The "Amgen Tour of California" is getting a lot more publicity than usual because superstar cyclists Lance Armstrong and Floyd Landis are trying to make comebacks in the race.
Interestingly, though, the tour's website only prominently features Armstrong and not the much more controversial Landis.
The event has a tie-in with cancer support groups, so from that angle it seems to be a good venue for Armstrong, a cancer survivor and activist.
But there's a certain irony that the biotech company that makes EPO, what is by nearly all accounts the most popular performance-enhancing drug among cyclists, is the major sponsor of a bike race featuring one defrocked, steroid-using racer and another one who has long been rumored to juice up. For its part, Amgen says it's taking a hardline stance on doping during the race.
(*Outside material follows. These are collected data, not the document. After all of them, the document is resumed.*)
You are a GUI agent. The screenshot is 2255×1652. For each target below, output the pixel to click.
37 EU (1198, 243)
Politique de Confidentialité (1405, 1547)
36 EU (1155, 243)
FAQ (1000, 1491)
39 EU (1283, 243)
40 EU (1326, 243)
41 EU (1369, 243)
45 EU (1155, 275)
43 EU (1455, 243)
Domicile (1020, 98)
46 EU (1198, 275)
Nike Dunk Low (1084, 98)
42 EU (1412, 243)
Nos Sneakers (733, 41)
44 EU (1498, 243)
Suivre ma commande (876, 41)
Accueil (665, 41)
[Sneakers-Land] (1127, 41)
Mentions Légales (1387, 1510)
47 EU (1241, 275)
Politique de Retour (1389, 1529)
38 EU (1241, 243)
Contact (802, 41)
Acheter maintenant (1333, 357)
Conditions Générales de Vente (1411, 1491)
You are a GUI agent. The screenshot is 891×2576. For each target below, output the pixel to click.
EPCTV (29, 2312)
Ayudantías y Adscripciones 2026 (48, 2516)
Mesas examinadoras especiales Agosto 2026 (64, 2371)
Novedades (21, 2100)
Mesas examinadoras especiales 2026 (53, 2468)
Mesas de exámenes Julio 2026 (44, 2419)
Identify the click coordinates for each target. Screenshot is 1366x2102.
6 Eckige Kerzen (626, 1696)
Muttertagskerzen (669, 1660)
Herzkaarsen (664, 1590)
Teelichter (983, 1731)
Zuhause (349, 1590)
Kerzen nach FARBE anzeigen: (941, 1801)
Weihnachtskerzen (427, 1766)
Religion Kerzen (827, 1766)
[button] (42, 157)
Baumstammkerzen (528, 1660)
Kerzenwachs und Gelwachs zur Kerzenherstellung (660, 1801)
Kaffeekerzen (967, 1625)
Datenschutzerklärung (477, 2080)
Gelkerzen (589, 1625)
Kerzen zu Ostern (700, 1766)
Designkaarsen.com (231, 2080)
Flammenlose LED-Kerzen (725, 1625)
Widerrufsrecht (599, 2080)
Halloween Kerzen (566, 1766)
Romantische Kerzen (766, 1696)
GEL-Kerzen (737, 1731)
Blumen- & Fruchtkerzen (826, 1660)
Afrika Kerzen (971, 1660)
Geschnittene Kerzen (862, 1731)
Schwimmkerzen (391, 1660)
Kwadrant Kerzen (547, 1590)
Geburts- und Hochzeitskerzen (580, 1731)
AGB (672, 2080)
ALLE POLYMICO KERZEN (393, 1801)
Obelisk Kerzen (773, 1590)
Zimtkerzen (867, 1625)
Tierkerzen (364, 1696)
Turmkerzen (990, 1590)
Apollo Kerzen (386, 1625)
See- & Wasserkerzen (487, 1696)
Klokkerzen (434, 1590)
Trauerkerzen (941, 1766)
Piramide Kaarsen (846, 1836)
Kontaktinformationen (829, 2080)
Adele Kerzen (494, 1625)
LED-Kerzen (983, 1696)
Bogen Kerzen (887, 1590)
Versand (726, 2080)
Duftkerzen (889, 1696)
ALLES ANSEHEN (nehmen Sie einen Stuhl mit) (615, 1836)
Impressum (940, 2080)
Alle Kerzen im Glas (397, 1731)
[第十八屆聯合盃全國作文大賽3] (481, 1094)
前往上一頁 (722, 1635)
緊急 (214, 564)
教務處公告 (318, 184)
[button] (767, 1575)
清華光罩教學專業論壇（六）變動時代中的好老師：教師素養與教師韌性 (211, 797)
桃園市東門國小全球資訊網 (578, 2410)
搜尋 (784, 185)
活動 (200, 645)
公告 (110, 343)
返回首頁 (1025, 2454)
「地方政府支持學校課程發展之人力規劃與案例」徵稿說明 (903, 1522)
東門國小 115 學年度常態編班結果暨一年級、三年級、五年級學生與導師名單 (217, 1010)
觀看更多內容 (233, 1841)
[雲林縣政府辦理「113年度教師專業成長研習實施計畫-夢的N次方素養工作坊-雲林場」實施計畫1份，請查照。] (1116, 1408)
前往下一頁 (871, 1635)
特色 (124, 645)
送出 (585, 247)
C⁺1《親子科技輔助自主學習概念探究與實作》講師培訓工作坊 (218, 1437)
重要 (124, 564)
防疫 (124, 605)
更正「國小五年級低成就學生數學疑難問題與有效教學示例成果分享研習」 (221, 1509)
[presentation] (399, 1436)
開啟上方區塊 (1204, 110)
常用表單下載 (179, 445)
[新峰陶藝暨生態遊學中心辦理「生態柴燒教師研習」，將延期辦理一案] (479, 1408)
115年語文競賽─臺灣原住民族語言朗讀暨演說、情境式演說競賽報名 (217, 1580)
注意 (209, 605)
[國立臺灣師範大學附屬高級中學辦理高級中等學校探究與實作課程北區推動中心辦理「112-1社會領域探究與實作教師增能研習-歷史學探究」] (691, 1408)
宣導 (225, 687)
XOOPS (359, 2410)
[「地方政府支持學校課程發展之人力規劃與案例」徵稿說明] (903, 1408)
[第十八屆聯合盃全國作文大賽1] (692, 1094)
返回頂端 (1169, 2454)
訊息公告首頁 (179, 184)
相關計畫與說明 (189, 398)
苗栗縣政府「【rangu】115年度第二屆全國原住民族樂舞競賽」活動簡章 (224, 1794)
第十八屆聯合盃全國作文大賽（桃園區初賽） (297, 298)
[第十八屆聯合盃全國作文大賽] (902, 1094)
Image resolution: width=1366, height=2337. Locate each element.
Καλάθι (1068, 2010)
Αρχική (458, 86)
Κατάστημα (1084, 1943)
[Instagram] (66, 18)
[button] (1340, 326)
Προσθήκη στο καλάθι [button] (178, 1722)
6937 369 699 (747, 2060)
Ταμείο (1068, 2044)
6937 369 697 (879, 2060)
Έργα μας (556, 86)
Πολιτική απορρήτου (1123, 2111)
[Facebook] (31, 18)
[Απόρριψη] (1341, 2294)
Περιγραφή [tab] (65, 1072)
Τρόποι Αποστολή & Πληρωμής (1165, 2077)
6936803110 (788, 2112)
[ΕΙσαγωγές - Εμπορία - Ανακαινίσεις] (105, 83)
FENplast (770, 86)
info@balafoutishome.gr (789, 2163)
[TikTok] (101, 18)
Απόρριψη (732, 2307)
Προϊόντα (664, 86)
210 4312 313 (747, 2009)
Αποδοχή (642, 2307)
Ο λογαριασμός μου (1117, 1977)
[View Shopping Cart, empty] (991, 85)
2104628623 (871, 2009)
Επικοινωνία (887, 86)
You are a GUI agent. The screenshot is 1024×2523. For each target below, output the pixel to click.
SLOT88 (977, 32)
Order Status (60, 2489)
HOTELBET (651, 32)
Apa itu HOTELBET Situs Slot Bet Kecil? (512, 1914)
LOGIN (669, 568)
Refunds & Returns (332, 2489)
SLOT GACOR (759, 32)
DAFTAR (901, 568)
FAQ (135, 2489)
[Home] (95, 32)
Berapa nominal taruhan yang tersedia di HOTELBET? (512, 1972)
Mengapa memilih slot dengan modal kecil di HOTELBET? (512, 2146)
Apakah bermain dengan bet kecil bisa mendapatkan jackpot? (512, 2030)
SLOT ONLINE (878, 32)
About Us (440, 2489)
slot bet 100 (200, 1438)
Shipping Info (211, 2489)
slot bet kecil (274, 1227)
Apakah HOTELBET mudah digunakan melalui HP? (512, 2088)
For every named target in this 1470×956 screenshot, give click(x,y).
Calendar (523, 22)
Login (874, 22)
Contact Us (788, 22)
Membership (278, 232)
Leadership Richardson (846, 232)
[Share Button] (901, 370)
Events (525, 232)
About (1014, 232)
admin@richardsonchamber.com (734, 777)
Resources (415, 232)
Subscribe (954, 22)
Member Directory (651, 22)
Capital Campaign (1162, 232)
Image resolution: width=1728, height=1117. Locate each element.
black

Last year Amgen sold around $2.4 billion worth of EPO (Epogen), down one percent from the year before. The drug is intended for anemic kidney patients. So, the drug combats the fatigue associated with anemia. That's why some long-distance bikers are reportedly fond of the stuff. Epogen is one of the top-selling and most profitable drugs for the California company, which is the world's biggest biotech measured in sales.
Amgen's love affair with cycling apparently isn't confined to the "Tour of California."
My colleague Jane Wells who lives near AMGN headquarters in Thousand Oaks, California says pedal-pushing company employees wearing jerseys like this one for sale on eBay are a constant (she says sometimes annoying) presence on the streets around those parts. The red dots that look like rose petals or throat lozenges are supposed to be blood platelets.
The "Amgen Tour of California" may be the only corporate-sponsored sporting event where if the company provided participants with goody-bag samples of its product, the athletes would be kicked out.